**WHAT TO DO**
Without the images, write out the whole listing exactly.

▽

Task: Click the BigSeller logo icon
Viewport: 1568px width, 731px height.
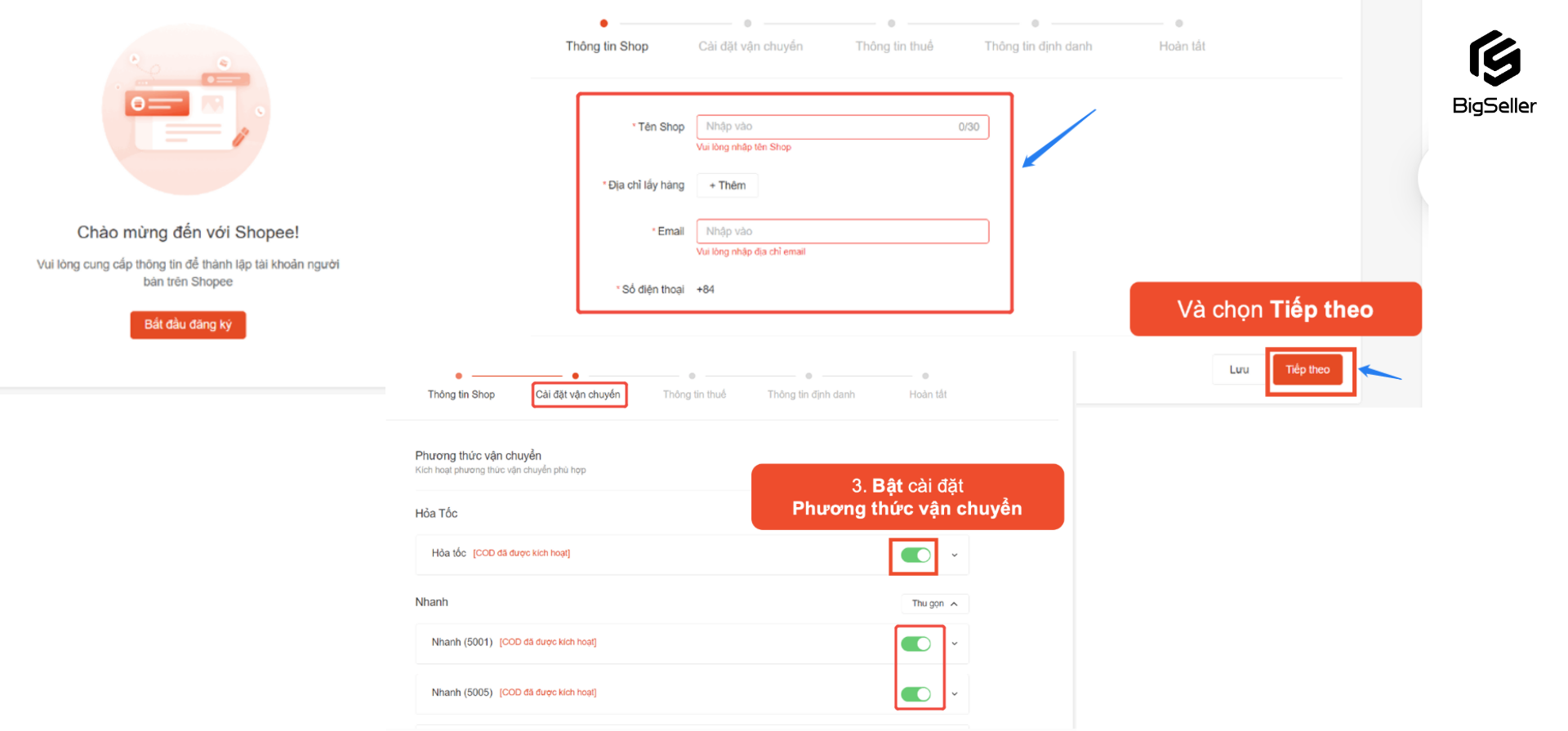Action: [x=1494, y=59]
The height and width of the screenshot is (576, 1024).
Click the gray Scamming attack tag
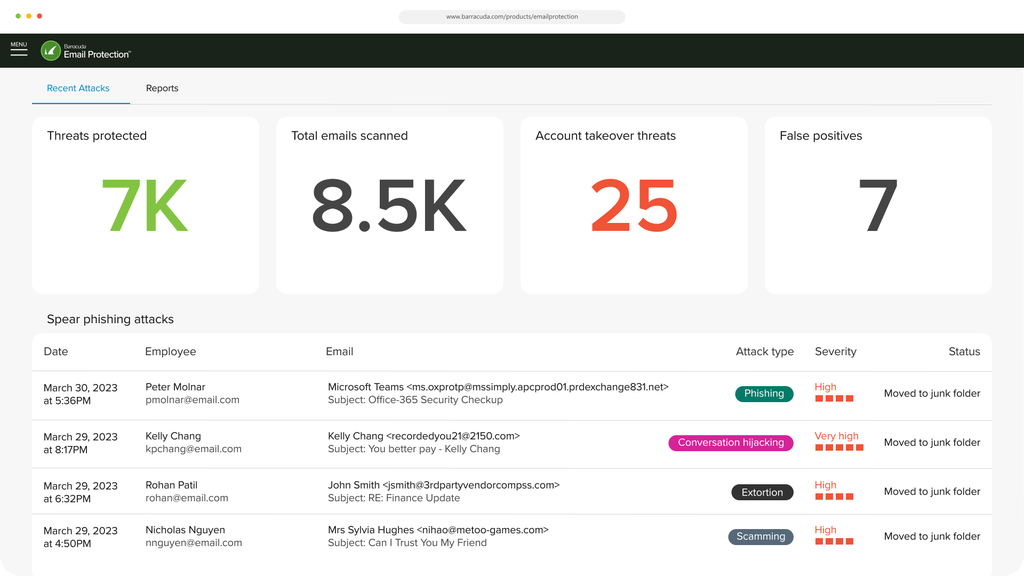tap(761, 537)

△

**WRITTEN SOLUTION**
Task: Click the BigSeller logo icon
Viewport: 1568px width, 731px height.
Action: [x=1494, y=59]
The height and width of the screenshot is (576, 1024).
Click the gray Scamming attack tag
tap(761, 537)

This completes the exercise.